Teenagers have always found ways around doing the hard work of actual learning. CliffsNotes date back to the 1950s, “No Fear Shakespeare” puts the playwright into modern English, YouTube offers literary analysis and historical explication from numerous amateurs and professionals, and so on. For as long as those shortcuts have existed, however, one big part of education has remained inescapable: writing. Barring outright plagiarism, students have always arrived at that moment when they’re on their own with a blank page, staring down a blinking cursor, the essay waiting to be written.
Now, that might be about to change. The arrival of OpenAI’s ChatGPT, a program that generates sophisticated text in response to any prompt you can imagine, may signal the end of writing assignments altogether—and maybe even the end of writing as a gatekeeper, a metric for intelligence, a teachable skill.
If you’re looking for historical analogues, this would be like the printing press, the steam drill, and the light bulb having a baby, and that baby having access to the entire corpus of human knowledge and understanding. My life—and the lives of thousands of other teachers and professors, tutors and administrators—is about to drastically change.
I teach a variety of humanities classes (literature, philosophy, religion, history) at a small independent high school in the San Francisco Bay Area.
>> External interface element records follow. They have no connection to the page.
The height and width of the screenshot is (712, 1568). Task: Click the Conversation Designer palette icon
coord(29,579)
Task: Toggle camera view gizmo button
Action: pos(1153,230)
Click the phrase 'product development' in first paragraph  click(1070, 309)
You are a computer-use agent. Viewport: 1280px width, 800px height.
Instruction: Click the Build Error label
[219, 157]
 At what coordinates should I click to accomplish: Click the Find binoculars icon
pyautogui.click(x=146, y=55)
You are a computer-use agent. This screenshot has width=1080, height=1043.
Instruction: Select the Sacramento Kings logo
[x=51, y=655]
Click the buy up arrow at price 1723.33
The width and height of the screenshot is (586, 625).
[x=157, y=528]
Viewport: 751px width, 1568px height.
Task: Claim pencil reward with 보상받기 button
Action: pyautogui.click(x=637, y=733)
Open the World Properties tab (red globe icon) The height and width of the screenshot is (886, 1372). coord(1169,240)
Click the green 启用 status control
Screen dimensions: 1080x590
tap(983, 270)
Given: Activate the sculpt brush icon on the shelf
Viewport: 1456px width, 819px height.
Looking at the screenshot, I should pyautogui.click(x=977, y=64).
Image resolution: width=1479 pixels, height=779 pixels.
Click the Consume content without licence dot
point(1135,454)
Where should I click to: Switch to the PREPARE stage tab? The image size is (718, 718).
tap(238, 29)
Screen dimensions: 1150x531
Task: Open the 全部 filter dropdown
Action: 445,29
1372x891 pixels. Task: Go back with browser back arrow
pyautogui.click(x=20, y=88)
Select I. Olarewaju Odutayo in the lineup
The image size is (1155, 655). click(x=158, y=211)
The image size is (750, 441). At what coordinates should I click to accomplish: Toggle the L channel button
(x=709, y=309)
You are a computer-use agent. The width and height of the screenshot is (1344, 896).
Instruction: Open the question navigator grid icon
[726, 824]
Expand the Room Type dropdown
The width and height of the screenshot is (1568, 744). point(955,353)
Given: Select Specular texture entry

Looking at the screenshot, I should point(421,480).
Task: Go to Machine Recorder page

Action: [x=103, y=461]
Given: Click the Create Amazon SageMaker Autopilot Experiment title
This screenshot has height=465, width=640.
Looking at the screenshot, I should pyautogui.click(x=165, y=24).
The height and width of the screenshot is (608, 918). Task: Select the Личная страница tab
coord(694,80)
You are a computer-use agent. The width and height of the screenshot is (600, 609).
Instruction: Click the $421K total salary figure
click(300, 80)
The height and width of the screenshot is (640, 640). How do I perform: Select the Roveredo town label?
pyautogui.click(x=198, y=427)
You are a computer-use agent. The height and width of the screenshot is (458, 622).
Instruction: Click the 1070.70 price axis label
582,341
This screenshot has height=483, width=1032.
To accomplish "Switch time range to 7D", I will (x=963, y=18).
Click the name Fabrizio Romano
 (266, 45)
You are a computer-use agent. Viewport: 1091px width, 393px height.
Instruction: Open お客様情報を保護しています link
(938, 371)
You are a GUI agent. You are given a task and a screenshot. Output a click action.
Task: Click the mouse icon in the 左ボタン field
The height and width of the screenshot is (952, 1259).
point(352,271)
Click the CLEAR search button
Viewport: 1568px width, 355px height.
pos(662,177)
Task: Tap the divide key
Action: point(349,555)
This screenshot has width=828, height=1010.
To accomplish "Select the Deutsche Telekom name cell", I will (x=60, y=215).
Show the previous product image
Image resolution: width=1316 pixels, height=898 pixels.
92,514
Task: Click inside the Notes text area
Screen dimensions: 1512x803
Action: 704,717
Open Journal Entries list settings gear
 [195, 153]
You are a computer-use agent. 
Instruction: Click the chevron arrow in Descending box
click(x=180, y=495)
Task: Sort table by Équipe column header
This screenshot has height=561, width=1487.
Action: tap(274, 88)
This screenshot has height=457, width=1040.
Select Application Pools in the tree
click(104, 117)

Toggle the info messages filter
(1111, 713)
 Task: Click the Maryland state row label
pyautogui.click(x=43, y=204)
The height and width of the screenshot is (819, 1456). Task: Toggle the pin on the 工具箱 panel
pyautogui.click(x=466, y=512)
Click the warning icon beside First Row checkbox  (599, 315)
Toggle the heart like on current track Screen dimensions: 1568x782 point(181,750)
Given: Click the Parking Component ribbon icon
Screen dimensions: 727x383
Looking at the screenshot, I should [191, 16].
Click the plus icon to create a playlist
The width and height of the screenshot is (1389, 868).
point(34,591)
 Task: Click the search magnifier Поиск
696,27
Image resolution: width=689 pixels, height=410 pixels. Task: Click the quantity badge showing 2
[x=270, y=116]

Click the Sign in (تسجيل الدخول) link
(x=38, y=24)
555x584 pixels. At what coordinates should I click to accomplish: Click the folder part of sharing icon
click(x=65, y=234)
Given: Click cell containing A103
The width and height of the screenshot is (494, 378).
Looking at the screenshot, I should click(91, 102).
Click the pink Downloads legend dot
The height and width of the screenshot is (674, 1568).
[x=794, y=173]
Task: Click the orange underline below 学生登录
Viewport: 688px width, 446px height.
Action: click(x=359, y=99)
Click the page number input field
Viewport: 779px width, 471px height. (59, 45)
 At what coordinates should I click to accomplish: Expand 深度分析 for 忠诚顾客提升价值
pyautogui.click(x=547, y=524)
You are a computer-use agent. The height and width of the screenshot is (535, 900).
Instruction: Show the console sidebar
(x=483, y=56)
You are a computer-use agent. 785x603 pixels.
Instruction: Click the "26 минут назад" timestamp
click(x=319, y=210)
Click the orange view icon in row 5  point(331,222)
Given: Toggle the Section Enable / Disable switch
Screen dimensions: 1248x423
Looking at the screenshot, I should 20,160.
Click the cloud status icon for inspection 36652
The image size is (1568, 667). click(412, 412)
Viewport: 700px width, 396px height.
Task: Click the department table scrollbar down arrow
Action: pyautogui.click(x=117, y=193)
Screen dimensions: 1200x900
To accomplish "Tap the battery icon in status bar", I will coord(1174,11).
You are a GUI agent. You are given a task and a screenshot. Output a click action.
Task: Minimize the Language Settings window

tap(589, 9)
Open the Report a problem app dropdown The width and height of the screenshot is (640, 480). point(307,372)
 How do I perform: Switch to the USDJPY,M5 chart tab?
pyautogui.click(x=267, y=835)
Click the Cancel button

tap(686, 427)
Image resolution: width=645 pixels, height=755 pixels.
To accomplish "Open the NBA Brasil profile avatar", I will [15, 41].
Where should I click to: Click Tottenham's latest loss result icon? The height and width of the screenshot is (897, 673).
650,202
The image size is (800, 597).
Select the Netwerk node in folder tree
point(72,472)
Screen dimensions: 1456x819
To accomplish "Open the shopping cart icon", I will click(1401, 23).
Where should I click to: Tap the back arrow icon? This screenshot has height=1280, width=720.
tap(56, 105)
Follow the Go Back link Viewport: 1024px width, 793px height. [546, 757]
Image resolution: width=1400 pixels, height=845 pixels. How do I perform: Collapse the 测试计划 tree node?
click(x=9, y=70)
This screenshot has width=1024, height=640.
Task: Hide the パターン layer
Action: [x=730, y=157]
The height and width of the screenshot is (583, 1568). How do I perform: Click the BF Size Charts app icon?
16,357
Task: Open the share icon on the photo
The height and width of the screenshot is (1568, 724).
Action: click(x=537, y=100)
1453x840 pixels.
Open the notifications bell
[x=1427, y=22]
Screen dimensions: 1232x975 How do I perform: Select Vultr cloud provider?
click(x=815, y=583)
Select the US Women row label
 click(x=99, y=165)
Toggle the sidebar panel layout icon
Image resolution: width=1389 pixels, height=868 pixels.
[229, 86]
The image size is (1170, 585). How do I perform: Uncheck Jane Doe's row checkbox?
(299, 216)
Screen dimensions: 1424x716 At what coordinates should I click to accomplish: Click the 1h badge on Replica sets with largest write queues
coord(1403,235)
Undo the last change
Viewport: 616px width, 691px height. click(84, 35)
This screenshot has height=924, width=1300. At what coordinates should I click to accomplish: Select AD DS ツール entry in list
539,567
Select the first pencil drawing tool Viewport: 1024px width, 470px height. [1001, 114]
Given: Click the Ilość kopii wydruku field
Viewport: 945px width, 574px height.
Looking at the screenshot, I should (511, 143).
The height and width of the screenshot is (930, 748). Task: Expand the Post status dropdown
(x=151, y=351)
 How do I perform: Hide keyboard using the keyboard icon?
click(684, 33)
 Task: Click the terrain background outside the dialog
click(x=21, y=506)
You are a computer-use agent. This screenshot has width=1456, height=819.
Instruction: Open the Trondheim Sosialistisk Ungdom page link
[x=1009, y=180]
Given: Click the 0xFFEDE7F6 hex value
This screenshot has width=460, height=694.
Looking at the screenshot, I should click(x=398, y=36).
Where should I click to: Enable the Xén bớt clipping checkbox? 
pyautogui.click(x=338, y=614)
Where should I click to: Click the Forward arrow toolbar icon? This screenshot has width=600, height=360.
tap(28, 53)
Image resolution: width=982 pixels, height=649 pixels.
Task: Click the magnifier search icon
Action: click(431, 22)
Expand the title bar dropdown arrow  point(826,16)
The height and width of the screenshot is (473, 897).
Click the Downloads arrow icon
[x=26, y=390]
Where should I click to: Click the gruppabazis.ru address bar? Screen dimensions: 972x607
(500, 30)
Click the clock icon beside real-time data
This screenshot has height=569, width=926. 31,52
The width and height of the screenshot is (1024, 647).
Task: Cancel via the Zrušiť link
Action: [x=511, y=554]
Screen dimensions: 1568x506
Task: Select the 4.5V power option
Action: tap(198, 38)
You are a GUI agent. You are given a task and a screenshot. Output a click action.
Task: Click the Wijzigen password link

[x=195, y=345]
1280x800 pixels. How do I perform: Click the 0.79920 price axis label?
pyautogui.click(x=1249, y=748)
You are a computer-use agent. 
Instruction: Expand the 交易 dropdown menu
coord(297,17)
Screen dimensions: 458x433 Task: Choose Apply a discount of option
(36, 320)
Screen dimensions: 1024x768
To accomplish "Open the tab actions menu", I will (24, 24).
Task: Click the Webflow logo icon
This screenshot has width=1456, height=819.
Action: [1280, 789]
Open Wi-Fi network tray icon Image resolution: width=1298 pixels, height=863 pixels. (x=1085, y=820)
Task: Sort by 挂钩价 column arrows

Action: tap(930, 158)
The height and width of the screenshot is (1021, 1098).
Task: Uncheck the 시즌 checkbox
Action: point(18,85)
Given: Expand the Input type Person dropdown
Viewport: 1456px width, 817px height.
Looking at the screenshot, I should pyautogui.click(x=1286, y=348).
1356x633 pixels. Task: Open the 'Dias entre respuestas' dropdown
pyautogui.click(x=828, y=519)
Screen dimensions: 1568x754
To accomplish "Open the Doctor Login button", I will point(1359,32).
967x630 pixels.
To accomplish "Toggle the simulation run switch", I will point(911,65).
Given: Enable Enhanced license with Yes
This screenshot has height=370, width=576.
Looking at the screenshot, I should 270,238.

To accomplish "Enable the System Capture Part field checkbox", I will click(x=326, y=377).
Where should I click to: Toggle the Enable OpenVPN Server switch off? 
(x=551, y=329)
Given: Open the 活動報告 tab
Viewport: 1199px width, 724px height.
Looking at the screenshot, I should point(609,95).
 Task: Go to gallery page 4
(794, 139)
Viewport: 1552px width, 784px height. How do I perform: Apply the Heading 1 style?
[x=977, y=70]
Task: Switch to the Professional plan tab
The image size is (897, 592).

My classes tend to have about 15 students, their ages ranging from 16 to 18. This semester I am lucky enough to be teaching writers like James Baldwin, Gloria Anzaldúa, Herman Melville, Mohsin Hamid, Virginia Held. I recognize that it’s a privilege to have relatively small classes that can explore material like this at all. But at the end of the day, kids are always kids. I’m sure you will be absolutely shocked to hear that not all teenagers are, in fact, so interested in having their mind lit on fire by Anzaldúa’s radical ideas about transcending binaries, or Ishmael’s metaphysics in Moby-Dick.
To those students, I have always said: You may not be interested in poetry or civics, but no matter what you end up doing with your life, a basic competence in writing is an absolutely essential skill—whether it’s for college admissions, writing a cover letter when applying for a job, or just writing an email to your boss.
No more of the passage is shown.